It should come as no surprise that so many leading figures in current affairs tend to move into history, the latter is only the former reinterpreted at a later date, writes Graham Chalmers.
So it didn’t seem unusual when renowned British television and radio presenter Peter Snow’s name was among the impressive line-up of authors announced for the forthcoming Harrogate History Festival.
Snow’s appearance in a couple of weeks’ time at the Old Swan Hotel coincides with the publication of his latest cracking history yarn.
When Britain Burned Down The White House, published by John Murray, tells the little-known story of when British troops crossed the Atlantic in 1814.
Arriving in Washington to teach the Yanks a lesson when it was a little too late to do so, they did, indeed, proceed to burn down the White House.
It’s a story that simply had to be told, says Peter on the phone line from his home.
“I was astonished when I learned that the same soldiers who triumphed in the Peninsular War against Napoleon had then turned to face America. It’s such an extraordinary story, it’s almost comic opera.”
Still sounding larger than life at the age of 76, Peter’s unbridled enthusiasm threatens to gallop straight through my questions.
He may have hung up his famous ‘swingometer’ nearly a decade ago but simply hearing his voice is to visualise him on General Election nights, those flailing arms pointing this way and that in a theatrical fashion as the votes poured in.
As an undergraduate at Balliol at Oxford University he’d envisaged an even more creative destination for his future.
“When I was young I was vaguely interested in going into the theatre, writing or producing. But I drifted into ITN when I was looking for work. After that, I never looked back. It turned out to be a fantastically exciting career.”
Having done it all at ITN, he switched sides in the 1970s and became the first ‘anchor man’ on Newsnight on BBC 2, an era of Sir Robin Day and Margaret Thatcher.
Despite a troubled spell recently typified by the mess the show got itself into over Jimmy Saville, Peter remains a strong defender of the show, still the BBC’s flagship current affairs programme.
“It was a wonderful breakthrough in British TV at the time, the first time the news of the day has been covered in depth the same day. It’s varied at times but it’s an absolutely essential part of the schedules.”
He’s keen to remind me that the swingometer wasn’t his idea, that its parents were two titans of political analysis - the social scientist David Butler, who came up with the concept, and the late Robert McKenzie, a Canadian-born professor of politics who invented the format for TV.
His career at General Elections started in 1964 and only stopped in 2005. Surely he misses it?
“I do miss it. I thought it was the best job in television.”
So why stop?
“It’s quite an athletic job to deal with the swingometer. You have to do an awful lot of running round the studio. I felt it was time to go.”
It was noticeable that Peter’s son, Dan, the popular TV historian who occasionally works with his father, was a prominent ‘no’ campaigner in the recent vote on Scottish independence.
“As a British historian, Dan was naturally concerned to keep the union together. We’ve so much common history. He’s got Scottish blood in him.
“It was a magnificent campaign by Dan. I was thrilled with the result.”

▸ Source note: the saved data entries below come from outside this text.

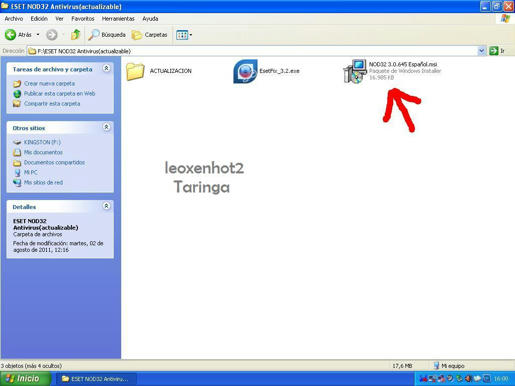Click the address bar path field
This screenshot has width=515, height=386.
(252, 51)
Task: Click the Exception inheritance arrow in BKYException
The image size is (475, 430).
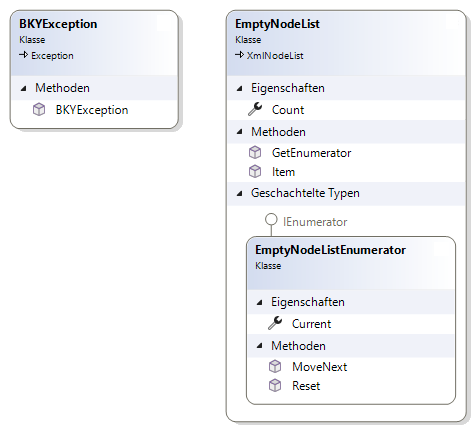Action: point(23,55)
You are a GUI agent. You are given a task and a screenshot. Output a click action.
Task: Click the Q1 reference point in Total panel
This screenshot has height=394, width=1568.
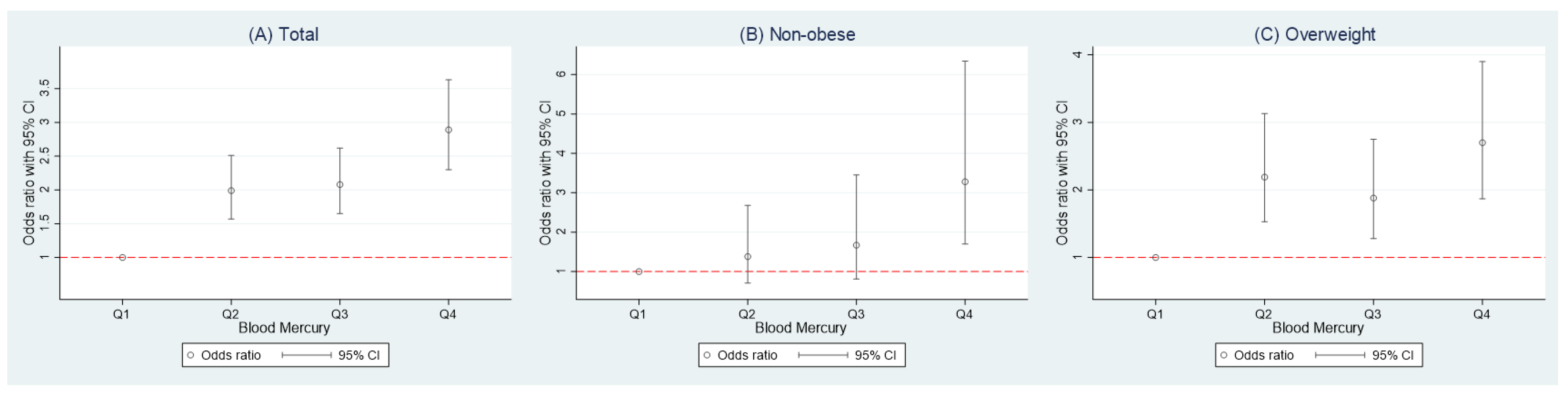tap(123, 257)
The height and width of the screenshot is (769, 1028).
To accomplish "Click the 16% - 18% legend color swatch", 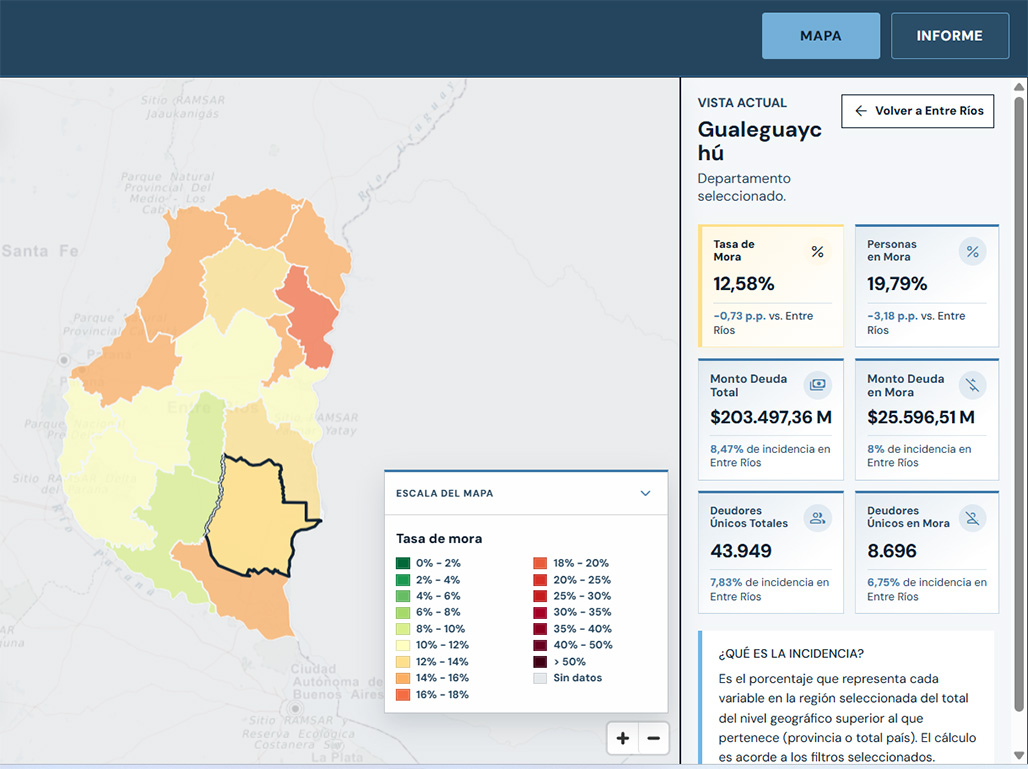I will coord(403,694).
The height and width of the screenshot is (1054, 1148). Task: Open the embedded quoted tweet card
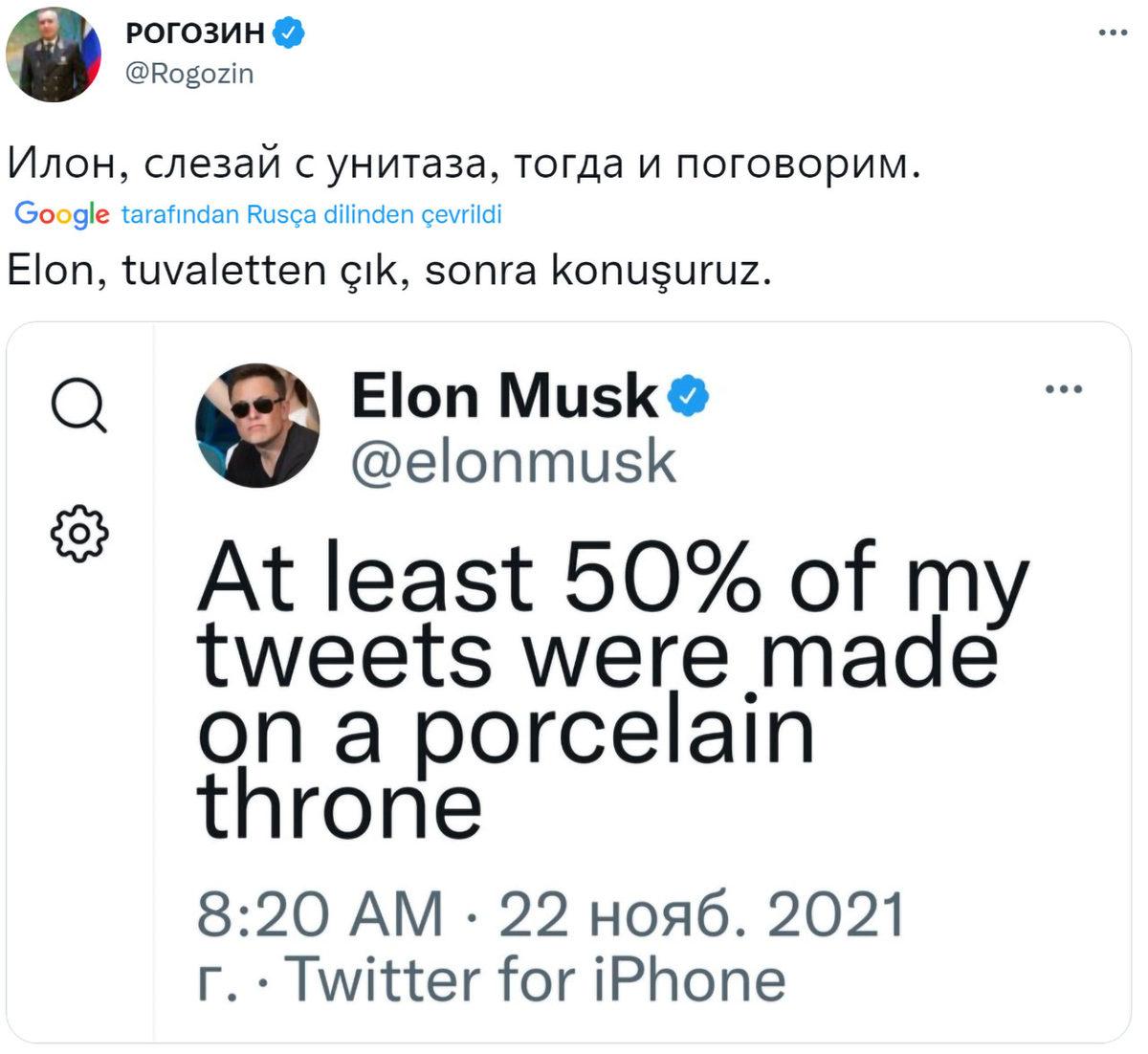(574, 684)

Peter, himself, has Irish blood, another quintessential ‘Englishman’ whose lineage reflects this island’s many heritages.

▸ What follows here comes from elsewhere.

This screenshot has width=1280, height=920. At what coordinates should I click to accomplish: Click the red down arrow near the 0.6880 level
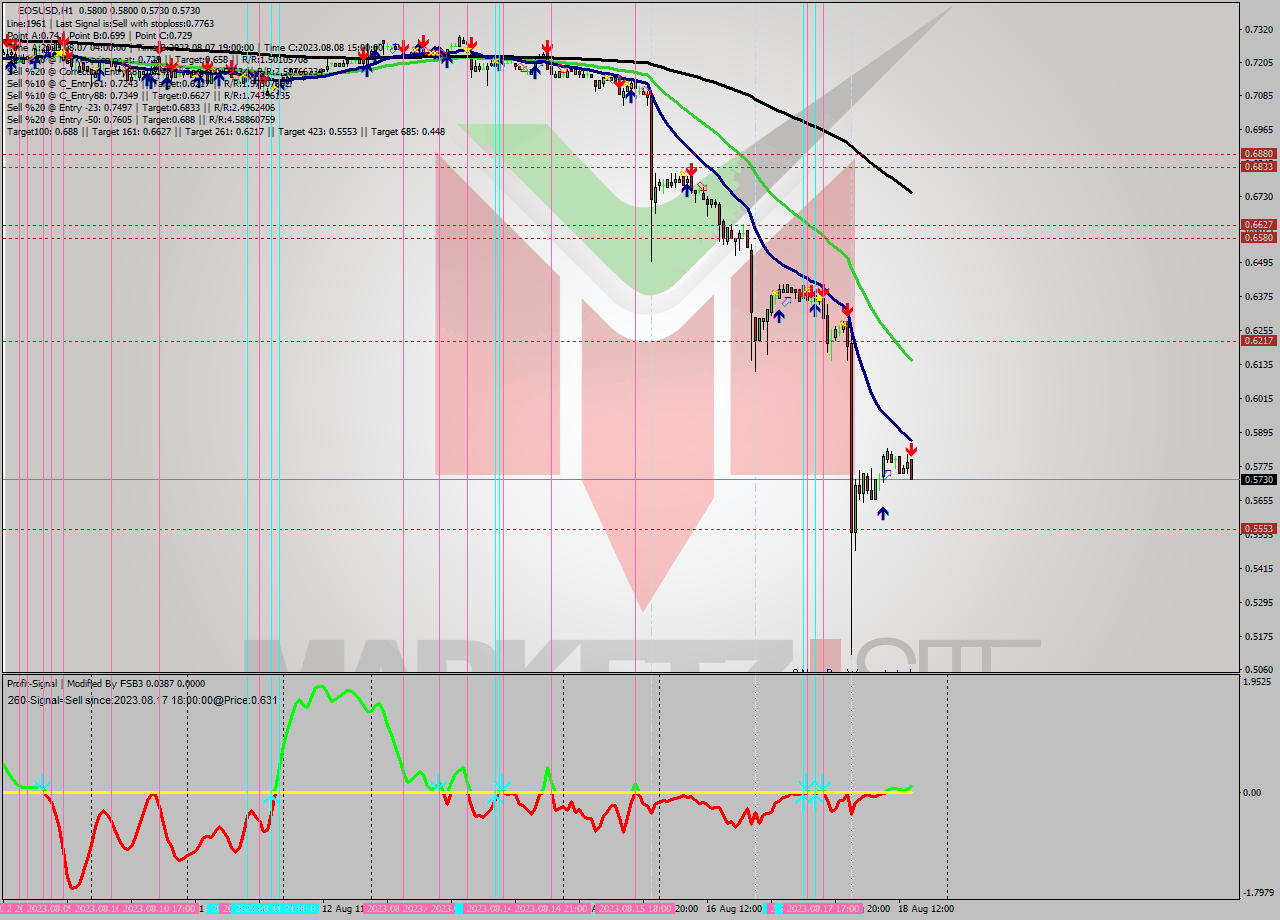click(691, 171)
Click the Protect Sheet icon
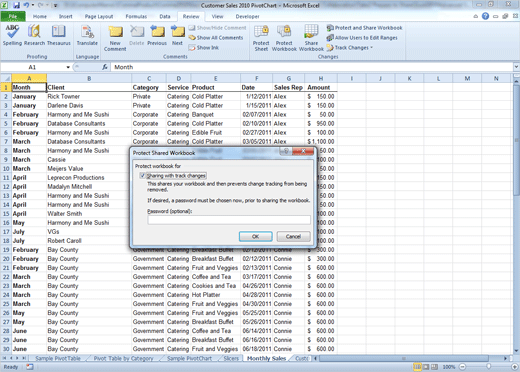This screenshot has width=520, height=372. [261, 38]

Born in Dublin to an Irish mother and an English officer in the British Army, he lived in the Emerald Isle until moving to school in England aged seven.

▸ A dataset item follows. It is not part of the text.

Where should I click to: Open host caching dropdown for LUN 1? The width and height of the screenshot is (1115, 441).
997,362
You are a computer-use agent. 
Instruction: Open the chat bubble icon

But why is your work always about battles and military campaigns, I ask him.
As a man who loves the books of Antony Beevor and Max Hastings, this is not a derogatory question.
Peter mentions pointedly mentions a couple of his books which aren’t about armies then reveals he’s already working on a lavish new ‘box book’ with Dan combining history with replica artefacts and mementos.
To be published by Andre Deutsch, its subject will be the battle of Waterloo.
l Peter Snow appears at the Old Swan Hotel on Saturday, October 25 at 9am.